The Beatles Hit Song That John Lennon Couldn't Stand

The Beatles wrote some of the best songs in music history. Everyone has their favorite and least favorite tunes — even the band members.

Surprisingly, though John Lennon once revealed that the song, and album, which he likes the least ... was, well, one of their most popular ones. According to NME, Lennon said in an interview with a journalist, which lay forgotten for decades, that recording the Beatles' last album Let It Be was like "going through hell." By the time the band was recording the album, tensions between them were already high. "There's just tension. It's tense every time the red light goes on," Lennon said in the interview. "We never really finished it. We didn't really want to do it. Paul was hustling for us to do it. It's The Beatles with their suits off."
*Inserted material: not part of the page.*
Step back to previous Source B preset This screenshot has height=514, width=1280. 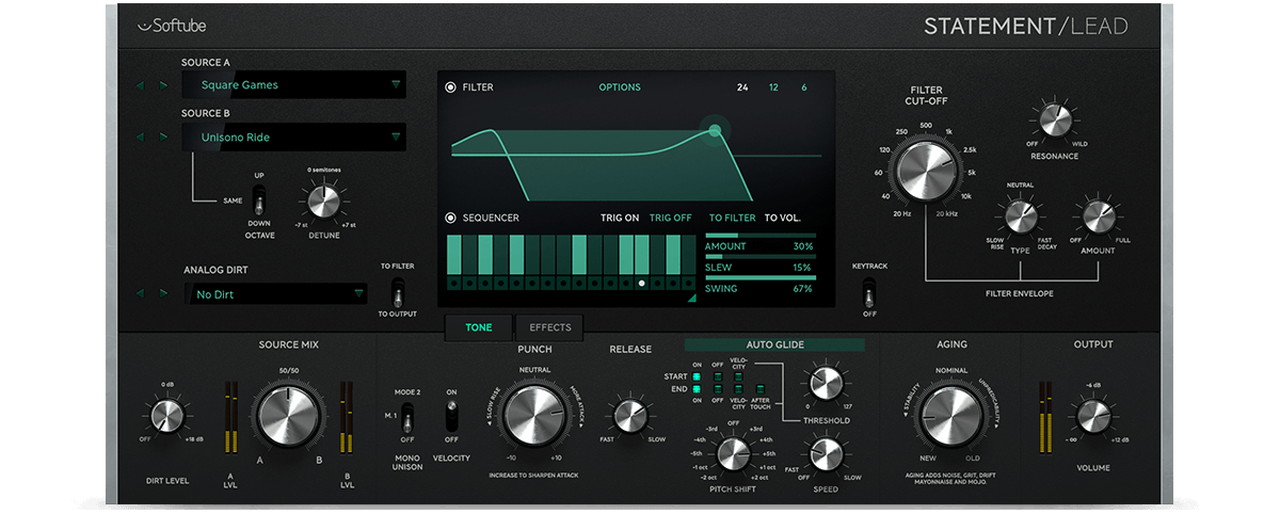[141, 138]
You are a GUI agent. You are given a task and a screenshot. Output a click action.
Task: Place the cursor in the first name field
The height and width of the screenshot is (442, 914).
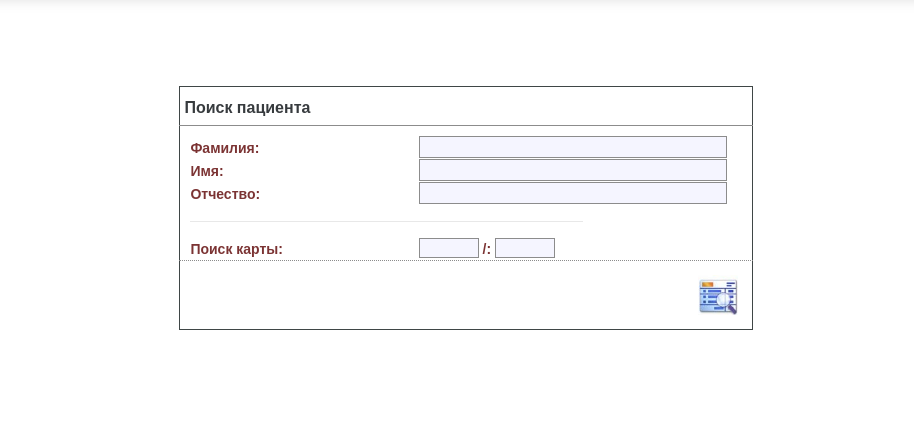572,170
There was also another reason why Lennon hated "Let It Be," though, which is that he just thought it sucked. He said "Let It Be" didn't fit with the Beatles style of music, per Society of Rock, and that the song's composition was all Paul McCartney. He even described the song as a riff on the Simon & Garfunkel song "Bridge Over Troubled Waters," even though that song was recorded after "Let It Be."

Lennon felt the song was targeted to grandmothers

One aspect of "Let It Be" that grated on Lennon's nerves were the mentions of religion, writes Magic. The song does contain the lyrics, "When I find myself in times of trouble, Mother Mary comes to me, speaking words of wisdom, let it be." McCartney has said the lyrics are open to interpretation, and he wrote it only with the thought of his mother. Lennon, though, couldn't predict how people would react to the song. 

In 2011, Rolling Stone named the song in the top 20 of the 500 best songs of all time. The magazine described the song as "an elegy for the band that had defined the sixties." Today, the song is so very much a part of Beatles lore that it is frequently used in many Beatles-related media. For example, it was one of the songs featured in the Beatles jukebox musical movie Across the Universe.

In any case, Lennon may have hated the song, but fans certainly love it ... and, well, sometimes the thing you create takes on a different life. "Let It Be" certainly did.